Supplied passage:
────

I can’t find a study from the Anderson School about transgender suicide. The one UCLA study I can find on the subject, the one I think he must be referring to, directly contradicts Shapiro’s contention, concluding that “a higher than average prevalence of lifetime suicide attempts was consistently found among NTDS respondents who reported that they had been harassed, bullied, or assaulted in school by other students and/ or teachers due to anti-transgender bias” and “the prevalence of suicide attempts was elevated among respondents who reported experiencing rejection, disruption, or abuse by family members or close friends because of antitransgender bias.” (Another study found that “social support, reduced transphobia, and having any personal identification documents changed to an appropriate sex designation were associated with large relative and absolute reductions in suicide risk.”) So when Shapiro says that there’s “no evidence whatsoever” and it’s “not backed by any science,” it’s actually backed by the exact study he has just cited. (That study also demonstrates why another Shapiro talking point, that transgender suicides can’t be caused by prejudice because black people have low suicide rates, is false: a crucial determinant of suicide likelihood is people’s level of family support, and if black people have strong support networks, similar levels of discrimination could lead to differing levels of suicide.)
For a man who cares about Facts rather than Feelings, Shapiro doesn’t seem to care very much about facts. There are plenty of minor mistakes that cast doubt on the Times quote that Shapiro “reads books.” Some are just the little slip-ups that come from careless writing, e.g. the U.S. abolished slavery in “1862,” “atheistic philosopher Gilbert Pyle” [sic]. Others are suspicious unsourced generalizations, e.g.“Walk into virtually any emergency room in California and illegal immigrants are the bulk of the population.” But there are also major embarrassing bloomers, like Shapiro promoting the false rumor that Chuck Hagel received a donation from a group called “Friends of Hamas.” A New York Daily News reporter had made up the group’s name, as something so ludicrously over-the-top that nobody could possibly believe it, but Shapiro credulous enough to think the organization could exist, and published an article demanding answers. When it was pointed out that there was no such group, Shapiro did not retract the story. Instead, he doubled down, insisting that because he reported that sources said there was a Friends of Hamas, and the sources did say that, his reporting was sound. (Note: this is not how journalism works.)
There are plenty of other points at which Shapiro has showed that his command of Logic may not be terribly strong. He loves Facts, but will make statements like “monitoring mosques is the simplest and most effective way of preventing terrorist attacks” and cite “simple common sense” as his source. He will look back fondly on the era of the Hays Code, in which movies that did not portray correct moral messages were censored, and state that it is “no coincidence” that many great films were made during this time. (Someone ought to introduce Shapiro to the idea that just because two things occur at the same time does not mean that one of them was responsible for the other.) The ACLU’s attempt to bring Abu Ghraib photos to light was “designed as a direct attack on American soldiers abroad.” (Again, there’s no argument here, he just says it.)

────

Provided data:
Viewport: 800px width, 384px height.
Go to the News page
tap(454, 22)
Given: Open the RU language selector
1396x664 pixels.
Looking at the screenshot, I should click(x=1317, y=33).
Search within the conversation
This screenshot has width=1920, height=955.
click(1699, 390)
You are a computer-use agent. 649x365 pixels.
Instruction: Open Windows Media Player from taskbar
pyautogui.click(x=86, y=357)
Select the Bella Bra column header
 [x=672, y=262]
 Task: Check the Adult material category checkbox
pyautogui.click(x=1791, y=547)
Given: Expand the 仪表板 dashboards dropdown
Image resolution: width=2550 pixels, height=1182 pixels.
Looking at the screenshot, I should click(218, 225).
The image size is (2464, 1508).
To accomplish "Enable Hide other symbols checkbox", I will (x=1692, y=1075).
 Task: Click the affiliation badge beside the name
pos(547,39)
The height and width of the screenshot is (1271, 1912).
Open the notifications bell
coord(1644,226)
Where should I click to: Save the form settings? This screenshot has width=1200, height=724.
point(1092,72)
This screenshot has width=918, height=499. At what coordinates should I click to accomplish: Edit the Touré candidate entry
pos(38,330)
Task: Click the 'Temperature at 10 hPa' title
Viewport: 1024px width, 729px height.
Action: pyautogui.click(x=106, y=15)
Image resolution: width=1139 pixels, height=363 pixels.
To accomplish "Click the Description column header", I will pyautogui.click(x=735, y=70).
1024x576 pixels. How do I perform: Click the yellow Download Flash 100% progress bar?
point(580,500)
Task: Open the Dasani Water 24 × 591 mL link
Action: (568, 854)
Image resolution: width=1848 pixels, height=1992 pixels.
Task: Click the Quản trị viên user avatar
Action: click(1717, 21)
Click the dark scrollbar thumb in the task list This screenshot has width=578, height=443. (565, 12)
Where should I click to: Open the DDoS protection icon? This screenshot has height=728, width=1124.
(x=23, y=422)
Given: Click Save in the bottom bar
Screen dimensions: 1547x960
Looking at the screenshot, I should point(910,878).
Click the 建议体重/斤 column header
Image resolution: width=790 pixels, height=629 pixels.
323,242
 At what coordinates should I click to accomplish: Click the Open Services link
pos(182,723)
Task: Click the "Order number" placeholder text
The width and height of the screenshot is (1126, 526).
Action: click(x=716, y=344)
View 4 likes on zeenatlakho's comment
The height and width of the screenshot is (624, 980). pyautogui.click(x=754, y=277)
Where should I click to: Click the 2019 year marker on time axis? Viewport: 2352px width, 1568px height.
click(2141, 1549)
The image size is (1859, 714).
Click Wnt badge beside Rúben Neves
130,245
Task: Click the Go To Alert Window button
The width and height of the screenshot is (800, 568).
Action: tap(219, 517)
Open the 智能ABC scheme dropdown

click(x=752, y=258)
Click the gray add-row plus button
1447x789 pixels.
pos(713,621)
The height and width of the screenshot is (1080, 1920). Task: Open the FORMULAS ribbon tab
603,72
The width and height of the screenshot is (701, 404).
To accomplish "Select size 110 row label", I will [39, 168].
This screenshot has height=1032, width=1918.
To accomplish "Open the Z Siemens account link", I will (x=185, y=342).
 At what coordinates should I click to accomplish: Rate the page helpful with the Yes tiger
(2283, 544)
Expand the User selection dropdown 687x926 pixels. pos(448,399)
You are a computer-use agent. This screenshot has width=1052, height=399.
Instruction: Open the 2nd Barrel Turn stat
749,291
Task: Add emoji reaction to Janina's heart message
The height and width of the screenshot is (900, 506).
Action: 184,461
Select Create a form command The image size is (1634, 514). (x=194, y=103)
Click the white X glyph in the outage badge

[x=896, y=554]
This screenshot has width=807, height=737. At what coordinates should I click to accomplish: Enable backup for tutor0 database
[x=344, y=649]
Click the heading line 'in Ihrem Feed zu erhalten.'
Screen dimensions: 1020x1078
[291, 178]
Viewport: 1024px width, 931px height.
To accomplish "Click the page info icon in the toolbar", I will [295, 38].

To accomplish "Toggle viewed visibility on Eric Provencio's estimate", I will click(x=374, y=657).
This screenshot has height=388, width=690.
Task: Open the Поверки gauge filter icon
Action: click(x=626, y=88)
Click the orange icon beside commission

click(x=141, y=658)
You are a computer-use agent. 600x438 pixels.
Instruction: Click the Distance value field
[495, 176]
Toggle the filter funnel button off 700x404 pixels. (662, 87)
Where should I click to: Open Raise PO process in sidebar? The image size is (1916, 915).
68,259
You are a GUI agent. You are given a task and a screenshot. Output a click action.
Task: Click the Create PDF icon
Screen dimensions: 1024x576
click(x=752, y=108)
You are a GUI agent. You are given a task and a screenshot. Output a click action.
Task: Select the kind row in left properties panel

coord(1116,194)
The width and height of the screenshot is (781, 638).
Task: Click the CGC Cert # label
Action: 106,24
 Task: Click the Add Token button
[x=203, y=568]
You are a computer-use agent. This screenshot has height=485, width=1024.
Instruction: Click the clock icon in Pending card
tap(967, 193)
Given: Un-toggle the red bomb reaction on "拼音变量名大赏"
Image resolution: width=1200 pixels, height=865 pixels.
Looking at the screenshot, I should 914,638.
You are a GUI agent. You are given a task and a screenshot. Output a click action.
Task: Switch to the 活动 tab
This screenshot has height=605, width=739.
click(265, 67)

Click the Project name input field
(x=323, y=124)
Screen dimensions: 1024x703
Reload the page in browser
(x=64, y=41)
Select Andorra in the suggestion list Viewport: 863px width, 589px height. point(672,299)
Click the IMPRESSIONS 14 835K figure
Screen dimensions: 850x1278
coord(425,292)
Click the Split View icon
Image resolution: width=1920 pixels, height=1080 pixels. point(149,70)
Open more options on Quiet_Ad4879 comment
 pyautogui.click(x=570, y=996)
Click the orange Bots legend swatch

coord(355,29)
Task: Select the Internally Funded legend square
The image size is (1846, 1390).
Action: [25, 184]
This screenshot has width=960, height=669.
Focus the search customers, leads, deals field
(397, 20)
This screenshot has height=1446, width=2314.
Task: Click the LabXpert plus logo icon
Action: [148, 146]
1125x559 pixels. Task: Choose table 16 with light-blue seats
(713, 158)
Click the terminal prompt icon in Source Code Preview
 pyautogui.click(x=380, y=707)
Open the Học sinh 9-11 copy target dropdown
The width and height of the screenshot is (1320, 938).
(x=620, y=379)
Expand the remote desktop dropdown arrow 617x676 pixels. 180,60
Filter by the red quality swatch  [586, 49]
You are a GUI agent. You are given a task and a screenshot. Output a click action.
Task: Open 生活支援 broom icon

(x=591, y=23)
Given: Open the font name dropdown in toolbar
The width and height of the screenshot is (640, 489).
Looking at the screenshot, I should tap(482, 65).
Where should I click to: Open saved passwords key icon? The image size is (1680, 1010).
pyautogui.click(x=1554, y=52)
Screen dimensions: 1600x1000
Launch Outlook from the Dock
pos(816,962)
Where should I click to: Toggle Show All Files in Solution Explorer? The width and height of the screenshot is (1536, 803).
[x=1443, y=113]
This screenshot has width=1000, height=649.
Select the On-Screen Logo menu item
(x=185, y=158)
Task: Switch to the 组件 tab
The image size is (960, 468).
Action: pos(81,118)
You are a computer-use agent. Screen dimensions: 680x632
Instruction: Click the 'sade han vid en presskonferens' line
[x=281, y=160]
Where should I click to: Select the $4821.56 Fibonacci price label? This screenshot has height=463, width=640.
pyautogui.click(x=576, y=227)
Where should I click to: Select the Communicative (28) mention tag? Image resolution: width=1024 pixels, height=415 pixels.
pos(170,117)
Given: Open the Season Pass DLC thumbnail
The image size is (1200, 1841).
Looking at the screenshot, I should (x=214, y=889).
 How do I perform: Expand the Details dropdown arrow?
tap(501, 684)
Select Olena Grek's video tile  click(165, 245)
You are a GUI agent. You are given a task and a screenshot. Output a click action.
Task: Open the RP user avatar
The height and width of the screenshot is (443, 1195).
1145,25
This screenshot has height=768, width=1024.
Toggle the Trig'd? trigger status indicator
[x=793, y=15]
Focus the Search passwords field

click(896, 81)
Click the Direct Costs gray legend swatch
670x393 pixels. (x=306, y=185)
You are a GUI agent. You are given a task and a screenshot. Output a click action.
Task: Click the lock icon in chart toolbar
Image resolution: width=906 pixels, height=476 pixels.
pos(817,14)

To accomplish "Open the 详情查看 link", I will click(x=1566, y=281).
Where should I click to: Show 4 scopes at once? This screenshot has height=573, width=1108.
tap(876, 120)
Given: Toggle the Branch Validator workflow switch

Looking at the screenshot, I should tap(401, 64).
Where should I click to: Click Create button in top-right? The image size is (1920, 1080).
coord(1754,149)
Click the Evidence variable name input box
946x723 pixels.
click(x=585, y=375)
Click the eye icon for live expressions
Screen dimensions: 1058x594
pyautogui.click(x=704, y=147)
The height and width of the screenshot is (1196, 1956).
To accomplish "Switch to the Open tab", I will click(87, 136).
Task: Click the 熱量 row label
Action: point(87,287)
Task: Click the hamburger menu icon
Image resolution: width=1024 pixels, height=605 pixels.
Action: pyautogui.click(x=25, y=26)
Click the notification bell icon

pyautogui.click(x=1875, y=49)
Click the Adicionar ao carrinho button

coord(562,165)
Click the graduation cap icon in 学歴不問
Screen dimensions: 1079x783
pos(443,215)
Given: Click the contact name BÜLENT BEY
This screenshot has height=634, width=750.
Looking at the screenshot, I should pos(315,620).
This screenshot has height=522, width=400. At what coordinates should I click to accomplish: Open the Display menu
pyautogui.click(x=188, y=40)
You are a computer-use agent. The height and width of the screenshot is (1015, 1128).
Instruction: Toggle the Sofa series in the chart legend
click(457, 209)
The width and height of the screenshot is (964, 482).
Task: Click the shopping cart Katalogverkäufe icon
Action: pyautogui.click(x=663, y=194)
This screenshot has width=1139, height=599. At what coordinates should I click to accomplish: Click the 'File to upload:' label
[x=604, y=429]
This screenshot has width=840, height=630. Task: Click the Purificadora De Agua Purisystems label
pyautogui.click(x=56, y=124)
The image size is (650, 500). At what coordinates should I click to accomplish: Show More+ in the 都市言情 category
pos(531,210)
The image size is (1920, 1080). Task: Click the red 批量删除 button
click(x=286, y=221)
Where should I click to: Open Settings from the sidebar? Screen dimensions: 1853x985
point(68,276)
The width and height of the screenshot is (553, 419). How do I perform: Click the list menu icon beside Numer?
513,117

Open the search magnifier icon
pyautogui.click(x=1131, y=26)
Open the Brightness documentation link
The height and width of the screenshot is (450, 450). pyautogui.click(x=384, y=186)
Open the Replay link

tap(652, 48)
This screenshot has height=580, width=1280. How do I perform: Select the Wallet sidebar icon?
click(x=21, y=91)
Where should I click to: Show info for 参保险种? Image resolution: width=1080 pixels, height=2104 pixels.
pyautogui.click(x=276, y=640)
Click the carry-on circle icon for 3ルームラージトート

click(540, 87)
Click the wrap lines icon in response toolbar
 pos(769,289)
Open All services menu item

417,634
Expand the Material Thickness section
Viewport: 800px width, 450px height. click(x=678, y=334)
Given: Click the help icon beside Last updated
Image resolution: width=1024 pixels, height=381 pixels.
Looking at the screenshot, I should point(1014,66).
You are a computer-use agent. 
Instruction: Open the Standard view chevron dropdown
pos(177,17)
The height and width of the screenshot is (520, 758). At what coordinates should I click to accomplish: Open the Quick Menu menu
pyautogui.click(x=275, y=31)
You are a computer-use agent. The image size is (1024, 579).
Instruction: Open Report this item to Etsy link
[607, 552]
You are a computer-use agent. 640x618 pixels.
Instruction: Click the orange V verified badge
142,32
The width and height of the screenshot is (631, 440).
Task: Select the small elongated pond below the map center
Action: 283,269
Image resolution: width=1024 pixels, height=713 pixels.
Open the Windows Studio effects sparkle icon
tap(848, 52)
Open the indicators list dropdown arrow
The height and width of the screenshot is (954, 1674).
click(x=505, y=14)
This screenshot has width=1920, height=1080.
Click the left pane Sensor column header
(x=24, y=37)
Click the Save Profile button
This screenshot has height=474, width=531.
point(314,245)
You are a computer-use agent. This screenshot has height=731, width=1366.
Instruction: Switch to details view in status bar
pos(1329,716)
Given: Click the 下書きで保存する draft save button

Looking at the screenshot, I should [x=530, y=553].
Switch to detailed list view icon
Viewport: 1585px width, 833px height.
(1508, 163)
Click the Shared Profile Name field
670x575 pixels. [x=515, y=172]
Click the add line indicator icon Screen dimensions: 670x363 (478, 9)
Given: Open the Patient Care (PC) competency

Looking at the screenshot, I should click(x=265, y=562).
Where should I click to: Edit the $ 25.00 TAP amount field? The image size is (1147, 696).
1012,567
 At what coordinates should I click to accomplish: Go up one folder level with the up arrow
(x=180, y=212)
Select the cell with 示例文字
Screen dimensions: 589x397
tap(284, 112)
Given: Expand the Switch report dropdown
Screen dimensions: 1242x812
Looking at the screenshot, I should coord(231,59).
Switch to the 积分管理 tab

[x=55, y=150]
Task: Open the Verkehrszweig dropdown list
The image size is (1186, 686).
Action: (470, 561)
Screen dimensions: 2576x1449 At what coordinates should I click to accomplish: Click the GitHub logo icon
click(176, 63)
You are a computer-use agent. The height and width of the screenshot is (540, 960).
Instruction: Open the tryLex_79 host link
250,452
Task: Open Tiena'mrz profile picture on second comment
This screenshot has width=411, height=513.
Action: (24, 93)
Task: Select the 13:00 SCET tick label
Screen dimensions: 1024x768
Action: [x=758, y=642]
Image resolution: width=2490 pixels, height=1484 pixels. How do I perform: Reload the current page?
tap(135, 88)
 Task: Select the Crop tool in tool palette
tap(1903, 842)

────

Objective 1:
Answer these about the passage on Shapiro, one line each:
(a) What year does the passage say Shapiro gave for the U.S. abolishing slavery?
(b) What group name did a New York Daily News reporter make up?
(c) What does Shapiro cite as his source for saying that monitoring mosques is the simplest and most effective way of preventing terrorist attacks?
Objective 2: Please copy the passage on Shapiro word for word, from "There are plenty of other" up to and including "just says it.)".

Reply 1:
(a) 1862
(b) Friends of Hamas
(c) Simple common sense

Reply 2:
There are plenty of other points at which Shapiro has showed that his command of Logic may not be terribly strong. He loves Facts, but will make statements like “monitoring mosques is the simplest and most effective way of preventing terrorist attacks” and cite “simple common sense” as his source. He will look back fondly on the era of the Hays Code, in which movies that did not portray correct moral messages were censored, and state that it is “no coincidence” that many great films were made during this time. (Someone ought to introduce Shapiro to the idea that just because two things occur at the same time does not mean that one of them was responsible for the other.) The ACLU’s attempt to bring Abu Ghraib photos to light was “designed as a direct attack on American soldiers abroad.” (Again, there’s no argument here, he just says it.)